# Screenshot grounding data
★ ★ ★

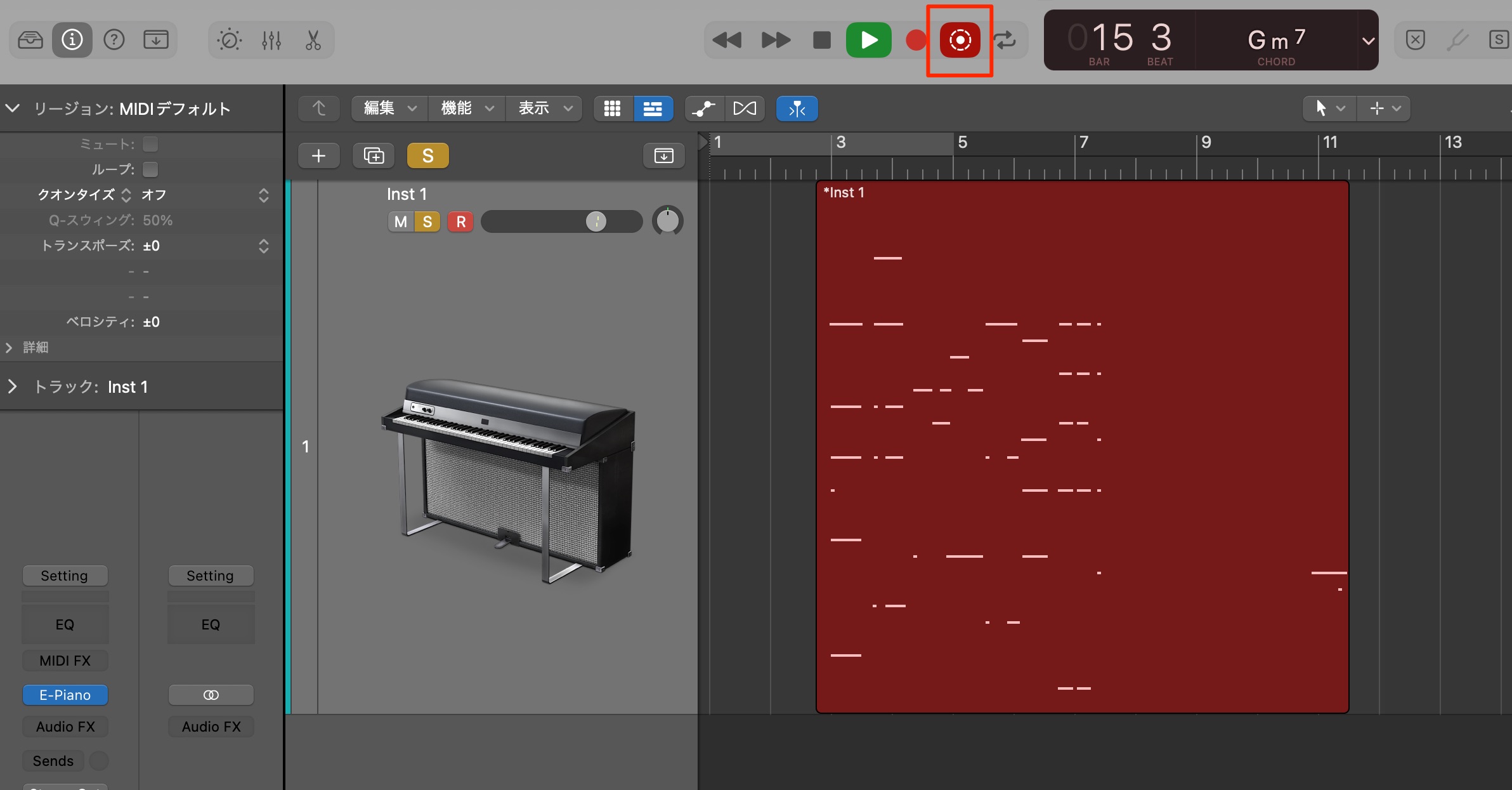
Task: Duplicate track with plus-stack icon
Action: click(374, 155)
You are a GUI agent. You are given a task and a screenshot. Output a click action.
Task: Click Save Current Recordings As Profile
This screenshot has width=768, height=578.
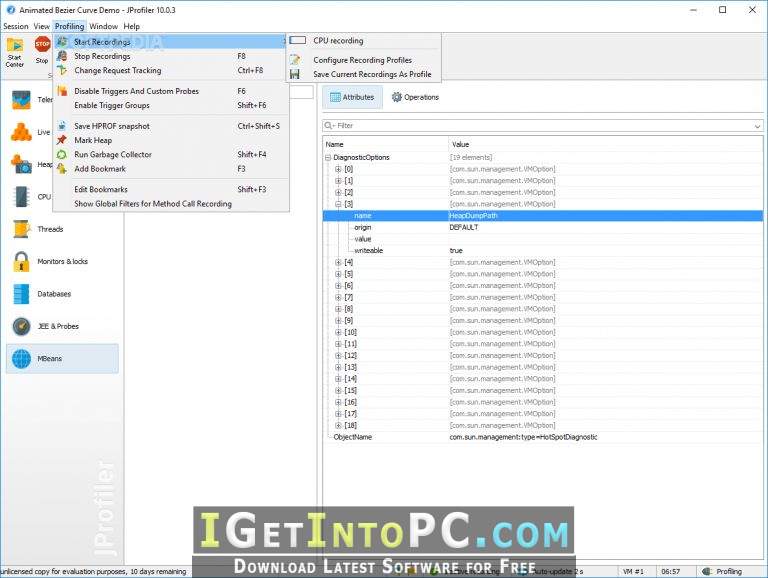pyautogui.click(x=372, y=74)
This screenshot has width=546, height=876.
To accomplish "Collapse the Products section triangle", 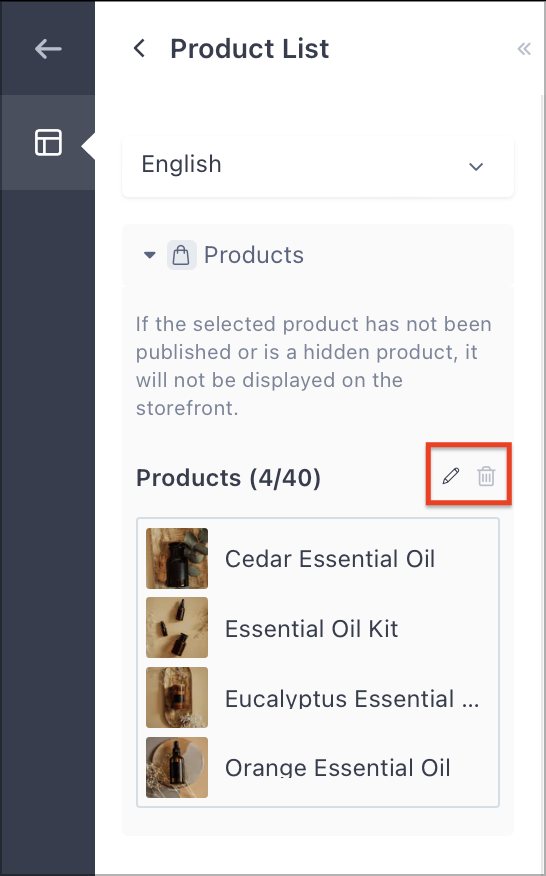I will (x=149, y=255).
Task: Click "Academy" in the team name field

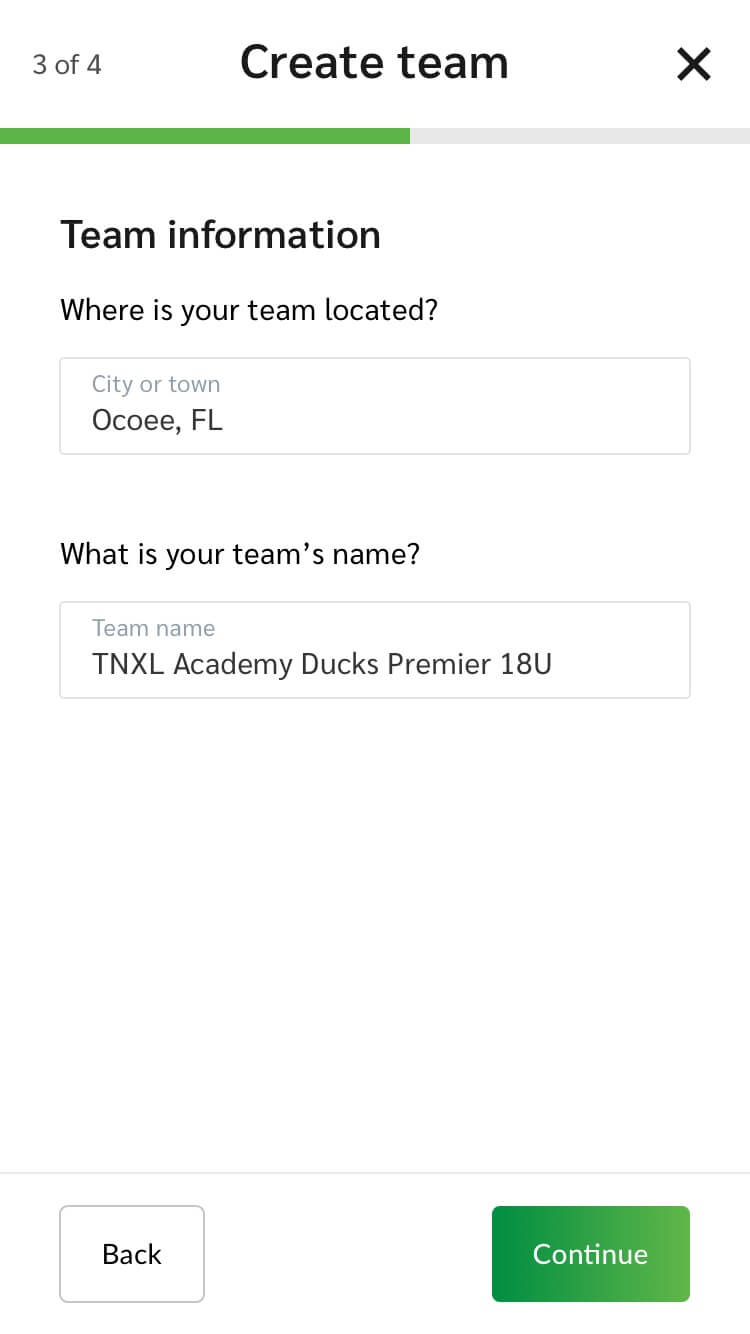Action: 233,665

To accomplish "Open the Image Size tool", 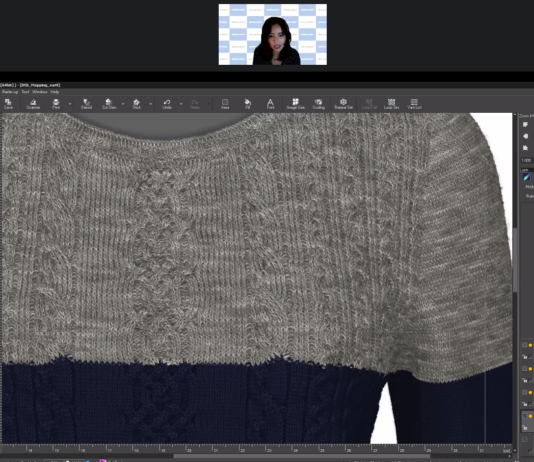I will tap(296, 103).
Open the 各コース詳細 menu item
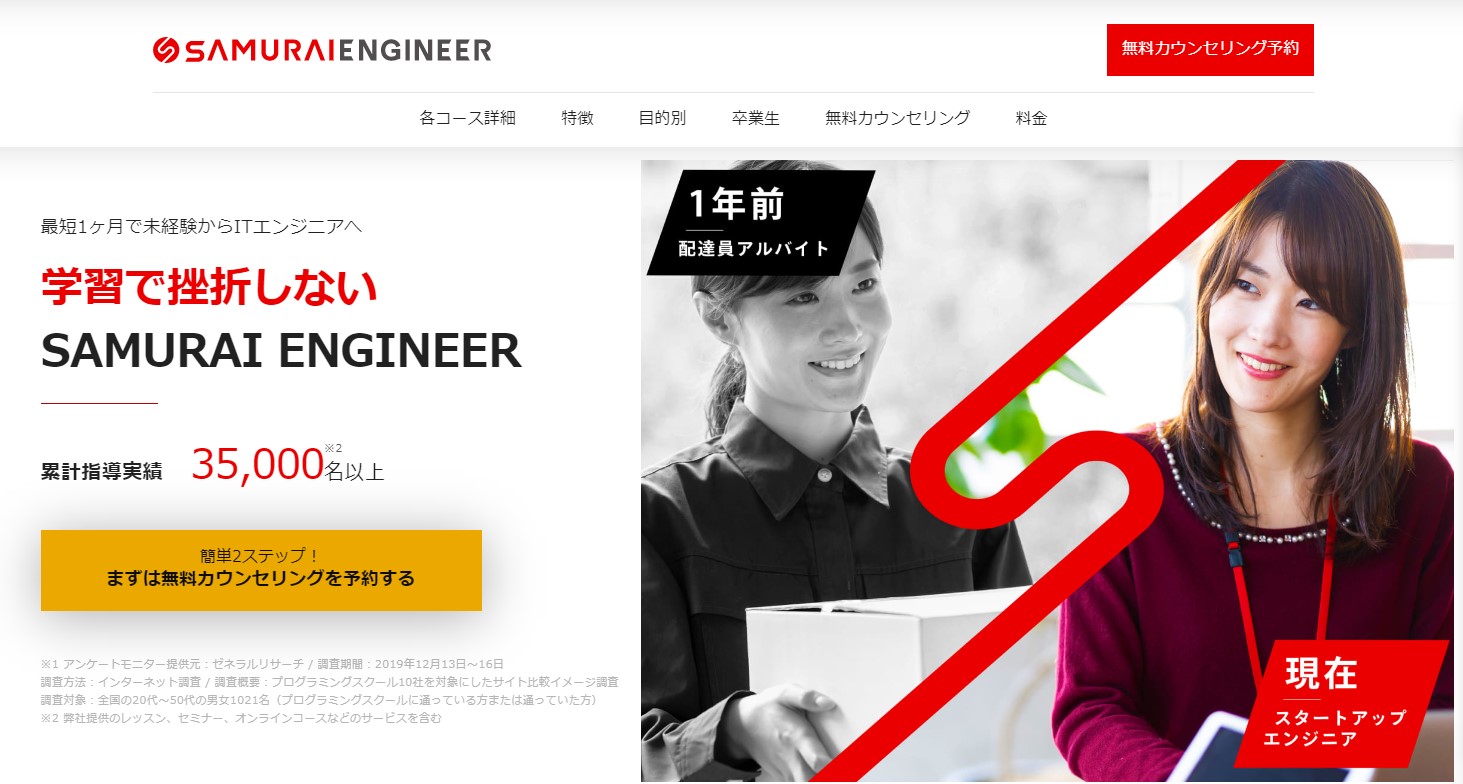 click(468, 118)
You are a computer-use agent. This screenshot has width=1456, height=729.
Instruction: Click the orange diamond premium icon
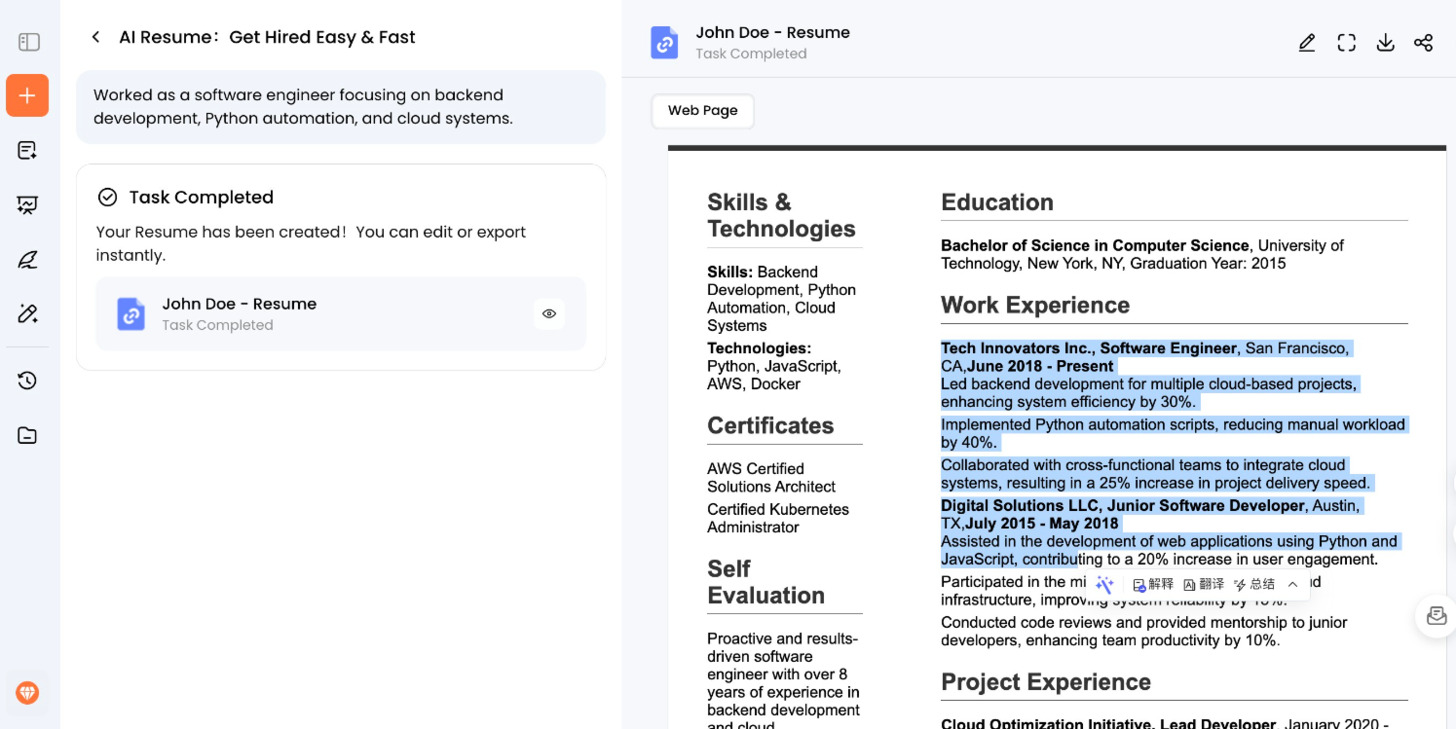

★ ★ ★

# Exercise instructions
In the data above, find the line containing "You are a computer-use"; from there, please write out each line through the end, exactly, with the pictures omitted.

# Answer
You are a computer-use agent. This screenshot has width=1456, height=729.
Instruction: Click the orange diamond premium icon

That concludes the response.